2019 Nobel Prize in Physics(2)
Reason for Award
for the discovery of an exoplanet orbiting a solar-type star
Laureates
Switzerland
Switzerland
Explanation
In 1995, Dr. Mayor and Dr. Queloz found a new planet orbiting a star 50 light-years away. The star is similar to our Sun, but its planet circles in just four days and is a very hot gas giant. Their discovery turned the dream that “other stars might have planets” into reality. Today we know more than 4,000 such planets, showing the universe is even busier than we thought. The finding also guides the search for worlds where life could exist.
Related Keywords
exoplanet
Exoplanets are planets that orbit stars outside the Solar System. More than 4,000 have been confirmed since the first discovery in 1995. They show remarkable diversity in size and orbit, many unlike our own system. Atmospheric studies have begun detecting molecules such as water vapour and methane. Exoplanet science is key to assessing the potential for life elsewhere.
radial velocity method
The radial-velocity (RV) method measures periodic shifts in stellar spectral lines caused by the gravitational pull of an orbiting planet. The velocity changes are only a few metres per second, requiring high-resolution spectrographs and stable wavelength references. Hot Jupiters were found first because they induce large amplitudes. New instruments like HARPS and ESPRESSO target centimetre-per-second precision to detect Earth-like planets. The RV technique provides direct estimates of planetary mass and orbital eccentricity.
hot Jupiter
Hot Jupiters are gas giants with Jupiter-like masses that orbit extremely close to their stars, completing orbits in days. Their high temperatures create bloated atmospheres, sometimes showing mass loss driven by stellar winds. They likely form in the outer protoplanetary disk and migrate inward through disk interactions. Their deep transits make them observationally favourable. Their unusual nature reveals diverse evolutionary pathways in planetary systems.
transit photometry
Transit photometry measures the slight dimming of a star when a planet passes in front of it. Light curves yield the planet’s radius and orbital period. Combined with transmission spectroscopy, molecular absorption lines reveal atmospheric composition. Space telescopes like Kepler and TESS have detected thousands of transits. Together with RV data, density can be derived to distinguish rocky from gaseous planets.

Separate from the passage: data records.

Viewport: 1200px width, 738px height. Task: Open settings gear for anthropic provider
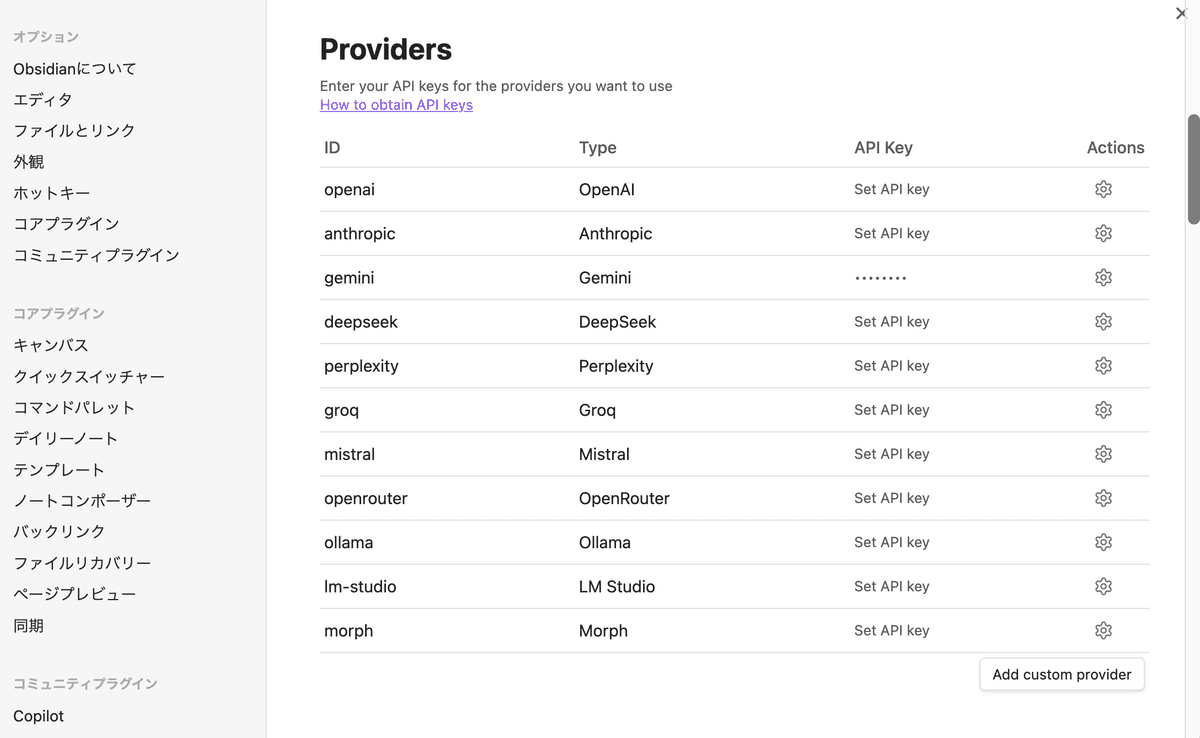(1103, 233)
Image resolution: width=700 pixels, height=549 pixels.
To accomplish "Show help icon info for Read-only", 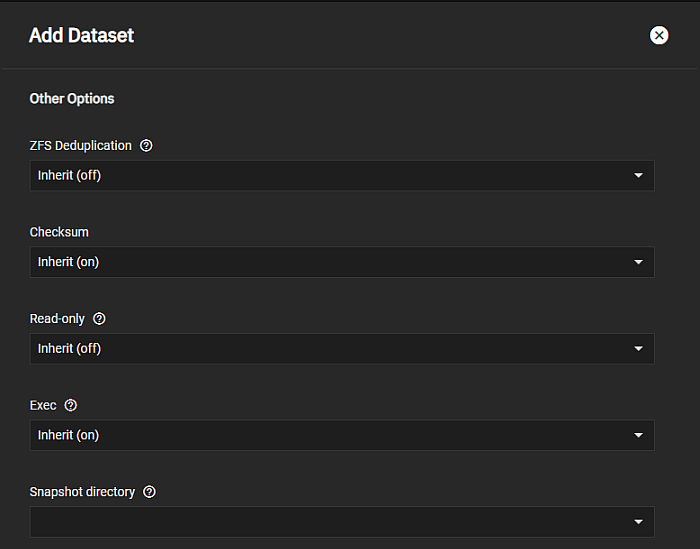I will tap(99, 319).
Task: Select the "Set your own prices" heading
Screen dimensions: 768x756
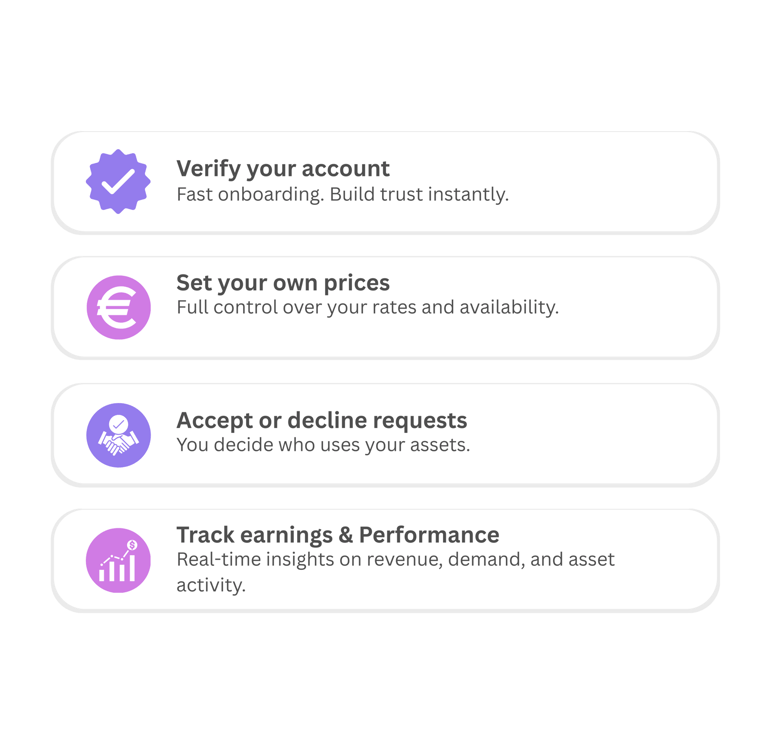Action: click(x=283, y=282)
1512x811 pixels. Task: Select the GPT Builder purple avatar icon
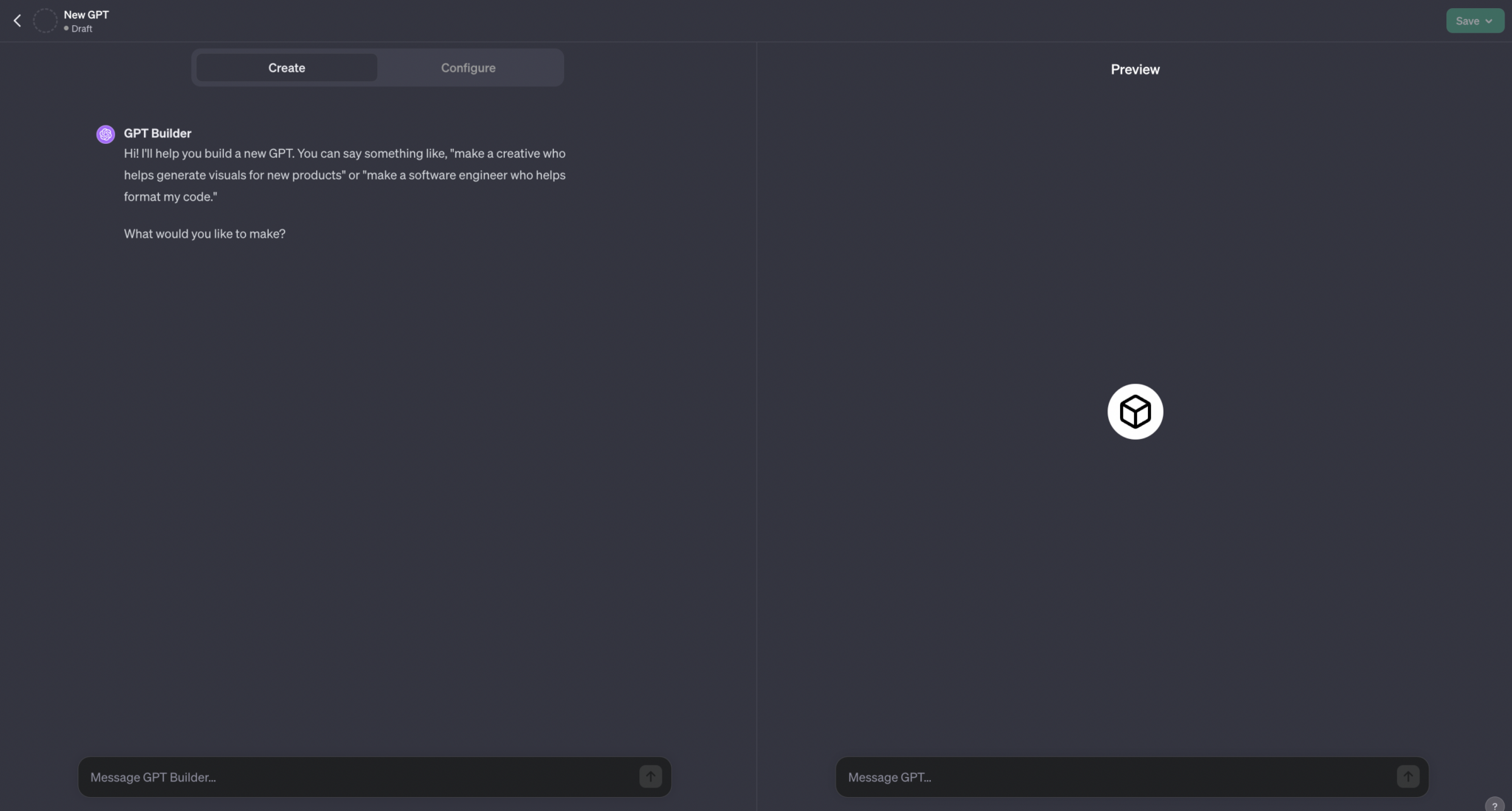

high-resolution echelle spectrograph
Echelle spectrographs use staircase-arranged diffraction gratings to achieve resolutions R ≥ 50,000. Instruments like ELODIE, HARPS and ESPRESSO are notable examples. By recording many narrow absorption lines, they enable sub-m/s velocity precision. Temperature–pressure stabilisation and iodine-cell or laser-comb references are essential for stability. Echelle spectrographs are central to RV-based exoplanet detection.